More good news for the ozone layer: according to data released by the Copernicus Atmosphere Monitoring Service (Cams), this year the ozone hole over Antarctica, which forms every year around September and whose duration and extension depend on meteorological factors and the concentration of polluting substances, closed on 1 December, making it the least extensive and long-lasting since 2019.

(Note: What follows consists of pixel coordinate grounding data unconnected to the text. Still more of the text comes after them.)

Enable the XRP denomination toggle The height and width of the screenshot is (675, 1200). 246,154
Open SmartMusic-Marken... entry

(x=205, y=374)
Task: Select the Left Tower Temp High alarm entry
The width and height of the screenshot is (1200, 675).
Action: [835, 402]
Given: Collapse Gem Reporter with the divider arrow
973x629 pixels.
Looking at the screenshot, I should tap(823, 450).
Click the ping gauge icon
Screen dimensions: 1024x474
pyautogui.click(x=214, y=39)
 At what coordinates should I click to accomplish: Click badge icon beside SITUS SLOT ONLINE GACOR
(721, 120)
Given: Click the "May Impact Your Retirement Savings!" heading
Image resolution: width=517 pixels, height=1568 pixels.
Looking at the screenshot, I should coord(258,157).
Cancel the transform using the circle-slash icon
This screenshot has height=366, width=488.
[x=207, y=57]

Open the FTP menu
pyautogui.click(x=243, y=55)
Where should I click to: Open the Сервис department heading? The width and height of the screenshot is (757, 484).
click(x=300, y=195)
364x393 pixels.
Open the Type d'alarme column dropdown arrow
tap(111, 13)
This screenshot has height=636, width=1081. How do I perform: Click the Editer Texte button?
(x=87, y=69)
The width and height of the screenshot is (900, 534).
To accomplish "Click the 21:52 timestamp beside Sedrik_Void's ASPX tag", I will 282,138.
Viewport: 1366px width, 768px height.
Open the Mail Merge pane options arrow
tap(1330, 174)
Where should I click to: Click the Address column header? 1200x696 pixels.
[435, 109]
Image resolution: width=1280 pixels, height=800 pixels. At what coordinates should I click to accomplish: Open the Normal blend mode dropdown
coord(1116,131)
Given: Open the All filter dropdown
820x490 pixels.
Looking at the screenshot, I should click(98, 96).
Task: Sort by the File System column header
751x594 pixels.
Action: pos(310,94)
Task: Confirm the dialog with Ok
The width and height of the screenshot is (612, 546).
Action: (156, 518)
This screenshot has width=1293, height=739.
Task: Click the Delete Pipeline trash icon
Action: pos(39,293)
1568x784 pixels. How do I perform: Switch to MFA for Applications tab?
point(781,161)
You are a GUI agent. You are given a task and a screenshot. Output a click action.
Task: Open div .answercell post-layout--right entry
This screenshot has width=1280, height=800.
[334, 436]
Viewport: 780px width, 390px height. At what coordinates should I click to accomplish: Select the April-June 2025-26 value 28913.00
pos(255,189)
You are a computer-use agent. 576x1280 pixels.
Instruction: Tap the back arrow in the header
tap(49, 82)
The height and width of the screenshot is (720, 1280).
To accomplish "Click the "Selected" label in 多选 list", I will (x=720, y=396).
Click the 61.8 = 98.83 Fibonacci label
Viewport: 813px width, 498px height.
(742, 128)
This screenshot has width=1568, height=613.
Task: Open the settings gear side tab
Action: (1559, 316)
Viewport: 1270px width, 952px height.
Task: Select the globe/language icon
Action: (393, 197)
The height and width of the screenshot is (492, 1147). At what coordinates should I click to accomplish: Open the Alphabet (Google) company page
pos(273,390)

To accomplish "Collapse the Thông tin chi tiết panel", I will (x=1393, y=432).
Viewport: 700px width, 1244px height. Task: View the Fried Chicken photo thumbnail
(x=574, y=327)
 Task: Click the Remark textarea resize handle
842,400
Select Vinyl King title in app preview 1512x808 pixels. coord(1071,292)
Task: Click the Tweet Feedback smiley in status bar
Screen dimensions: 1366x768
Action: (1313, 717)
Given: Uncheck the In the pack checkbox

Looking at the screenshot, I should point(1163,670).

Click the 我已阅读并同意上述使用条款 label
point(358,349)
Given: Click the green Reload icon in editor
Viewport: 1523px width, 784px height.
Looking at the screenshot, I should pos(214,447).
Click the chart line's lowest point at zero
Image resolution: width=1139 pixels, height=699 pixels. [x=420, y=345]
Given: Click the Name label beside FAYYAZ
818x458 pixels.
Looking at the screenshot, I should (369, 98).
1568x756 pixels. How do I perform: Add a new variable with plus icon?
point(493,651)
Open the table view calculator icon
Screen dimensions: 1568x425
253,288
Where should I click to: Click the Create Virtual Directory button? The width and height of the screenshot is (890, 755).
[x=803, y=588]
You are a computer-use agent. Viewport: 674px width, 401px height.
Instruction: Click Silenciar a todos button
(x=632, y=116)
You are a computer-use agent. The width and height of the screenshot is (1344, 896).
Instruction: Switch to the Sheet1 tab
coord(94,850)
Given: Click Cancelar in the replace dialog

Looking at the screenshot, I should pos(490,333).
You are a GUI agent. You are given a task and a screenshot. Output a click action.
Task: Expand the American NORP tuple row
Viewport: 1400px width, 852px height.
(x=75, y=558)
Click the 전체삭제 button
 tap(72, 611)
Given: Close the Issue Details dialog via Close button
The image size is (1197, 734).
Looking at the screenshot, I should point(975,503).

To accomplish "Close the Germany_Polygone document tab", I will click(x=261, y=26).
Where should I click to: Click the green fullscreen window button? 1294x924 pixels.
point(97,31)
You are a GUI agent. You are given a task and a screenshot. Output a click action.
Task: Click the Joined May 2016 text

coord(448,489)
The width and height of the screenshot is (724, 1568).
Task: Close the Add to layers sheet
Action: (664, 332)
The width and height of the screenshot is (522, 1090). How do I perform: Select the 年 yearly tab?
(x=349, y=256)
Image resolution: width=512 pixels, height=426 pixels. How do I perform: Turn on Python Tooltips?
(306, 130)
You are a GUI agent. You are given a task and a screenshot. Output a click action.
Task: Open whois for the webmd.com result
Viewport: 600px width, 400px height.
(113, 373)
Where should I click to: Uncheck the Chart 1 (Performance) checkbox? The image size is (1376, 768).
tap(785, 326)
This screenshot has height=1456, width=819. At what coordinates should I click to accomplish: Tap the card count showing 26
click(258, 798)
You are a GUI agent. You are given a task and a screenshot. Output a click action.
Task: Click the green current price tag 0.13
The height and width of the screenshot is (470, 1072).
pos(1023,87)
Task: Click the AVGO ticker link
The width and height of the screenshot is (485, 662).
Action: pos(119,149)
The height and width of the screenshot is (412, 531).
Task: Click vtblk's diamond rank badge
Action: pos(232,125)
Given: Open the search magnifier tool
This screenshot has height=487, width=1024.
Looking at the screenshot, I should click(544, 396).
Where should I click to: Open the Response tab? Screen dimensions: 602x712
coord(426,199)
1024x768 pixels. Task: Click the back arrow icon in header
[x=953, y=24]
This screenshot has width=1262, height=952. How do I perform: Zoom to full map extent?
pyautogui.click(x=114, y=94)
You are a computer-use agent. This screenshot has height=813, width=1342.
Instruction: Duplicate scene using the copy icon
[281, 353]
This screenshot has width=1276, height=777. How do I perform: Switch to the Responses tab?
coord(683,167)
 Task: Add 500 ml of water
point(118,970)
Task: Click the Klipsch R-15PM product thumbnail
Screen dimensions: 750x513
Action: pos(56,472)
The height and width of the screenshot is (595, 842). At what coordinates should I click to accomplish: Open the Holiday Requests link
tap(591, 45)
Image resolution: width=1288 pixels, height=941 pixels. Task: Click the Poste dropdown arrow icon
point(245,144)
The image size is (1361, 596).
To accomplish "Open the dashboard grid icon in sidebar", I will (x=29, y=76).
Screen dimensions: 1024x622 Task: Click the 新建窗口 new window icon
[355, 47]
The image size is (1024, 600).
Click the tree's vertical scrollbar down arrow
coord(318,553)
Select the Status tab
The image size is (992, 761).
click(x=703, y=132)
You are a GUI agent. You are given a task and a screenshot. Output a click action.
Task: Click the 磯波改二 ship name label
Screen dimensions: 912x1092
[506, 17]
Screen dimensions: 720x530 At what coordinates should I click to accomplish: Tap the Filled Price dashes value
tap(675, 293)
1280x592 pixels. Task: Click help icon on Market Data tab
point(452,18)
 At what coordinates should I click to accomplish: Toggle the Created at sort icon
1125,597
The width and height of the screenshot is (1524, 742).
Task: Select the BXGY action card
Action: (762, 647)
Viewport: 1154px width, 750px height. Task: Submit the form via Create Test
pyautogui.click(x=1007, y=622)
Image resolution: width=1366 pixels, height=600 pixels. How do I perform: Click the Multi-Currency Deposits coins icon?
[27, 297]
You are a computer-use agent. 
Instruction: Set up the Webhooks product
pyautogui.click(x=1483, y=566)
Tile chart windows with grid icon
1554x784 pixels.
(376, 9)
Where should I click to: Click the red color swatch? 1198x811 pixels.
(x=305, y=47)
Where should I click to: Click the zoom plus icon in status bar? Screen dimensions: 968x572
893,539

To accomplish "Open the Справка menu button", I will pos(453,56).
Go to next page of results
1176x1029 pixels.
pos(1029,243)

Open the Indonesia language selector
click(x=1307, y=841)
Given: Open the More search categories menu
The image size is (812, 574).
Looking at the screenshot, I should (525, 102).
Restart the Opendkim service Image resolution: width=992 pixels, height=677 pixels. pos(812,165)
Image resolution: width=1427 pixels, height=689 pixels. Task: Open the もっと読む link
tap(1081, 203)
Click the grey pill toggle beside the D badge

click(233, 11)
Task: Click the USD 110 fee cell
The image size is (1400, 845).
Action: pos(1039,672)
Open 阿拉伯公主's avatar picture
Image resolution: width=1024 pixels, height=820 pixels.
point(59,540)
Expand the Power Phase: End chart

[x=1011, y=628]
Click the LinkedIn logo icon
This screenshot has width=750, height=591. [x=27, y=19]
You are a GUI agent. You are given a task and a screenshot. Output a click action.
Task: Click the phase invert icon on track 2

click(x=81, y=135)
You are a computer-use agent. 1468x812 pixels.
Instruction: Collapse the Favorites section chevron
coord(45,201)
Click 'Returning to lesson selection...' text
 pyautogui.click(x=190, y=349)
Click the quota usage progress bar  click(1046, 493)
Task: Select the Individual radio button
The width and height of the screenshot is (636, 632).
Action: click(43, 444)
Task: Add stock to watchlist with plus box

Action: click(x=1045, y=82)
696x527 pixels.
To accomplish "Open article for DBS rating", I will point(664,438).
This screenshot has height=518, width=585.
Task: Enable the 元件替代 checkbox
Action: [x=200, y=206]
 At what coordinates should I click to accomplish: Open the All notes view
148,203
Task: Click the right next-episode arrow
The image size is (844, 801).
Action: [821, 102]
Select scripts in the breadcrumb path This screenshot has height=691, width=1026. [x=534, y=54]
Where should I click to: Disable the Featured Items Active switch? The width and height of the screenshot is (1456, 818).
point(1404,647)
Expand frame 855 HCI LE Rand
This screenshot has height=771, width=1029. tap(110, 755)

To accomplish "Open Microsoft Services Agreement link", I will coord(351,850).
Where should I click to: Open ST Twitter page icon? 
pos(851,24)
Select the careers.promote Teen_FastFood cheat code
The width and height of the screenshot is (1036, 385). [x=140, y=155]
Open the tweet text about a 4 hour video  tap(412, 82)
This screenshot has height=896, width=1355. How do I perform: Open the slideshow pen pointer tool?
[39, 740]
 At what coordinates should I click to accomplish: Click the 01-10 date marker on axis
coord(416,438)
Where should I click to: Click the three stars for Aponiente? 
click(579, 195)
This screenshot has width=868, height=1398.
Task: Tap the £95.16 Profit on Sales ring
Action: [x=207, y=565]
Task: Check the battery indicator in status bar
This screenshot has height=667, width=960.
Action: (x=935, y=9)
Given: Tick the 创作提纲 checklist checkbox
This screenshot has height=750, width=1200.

the smallest since ’92. The ozone hole usually forms in September and closes around mid-to-late December. This year it opened relatively early, around mid-August, and reached its maximum extent in early September, when it measured around 21 million km2 (well below the 26 million km2 reached in 2023). NASA and NOAA ranked it as the fifth smallest since 1992. “All of this reflects the steady progress we see year after year in the recovery of the ozone layer thanks to the ban on ozone-depleting substances,” says Laurence Rouil, director of Cams.
The reasons for the negative data for the three-year period 2020-2023. This good news comes for the second year after a three-year negative period, during which the ozone hole was unusually large and long-lasting. The causes of these unusual data, recorded between 2020 and 2023, are not yet clear: hypotheses include exceptional events such as the strong Antarctic polar vortices of 2020, the Australian fires of 2019-2020, and the eruption of the Hunga Tonga underwater volcano in 2022.
The progress of the last two years, Rouil concludes, “should be celebrated as a reminder of what can be achieved when the international community works together to address global environmental challenges.”